◆ Work to complete
This exercise calls for an exact transcription. Set down every record below.

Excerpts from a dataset
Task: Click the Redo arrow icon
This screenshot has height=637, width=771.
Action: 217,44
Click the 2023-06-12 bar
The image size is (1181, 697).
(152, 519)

◆ Response to this task
Task: Click the Redo arrow icon
This screenshot has height=637, width=771.
Action: 217,44
Click the 2023-06-12 bar
The image size is (1181, 697).
(152, 519)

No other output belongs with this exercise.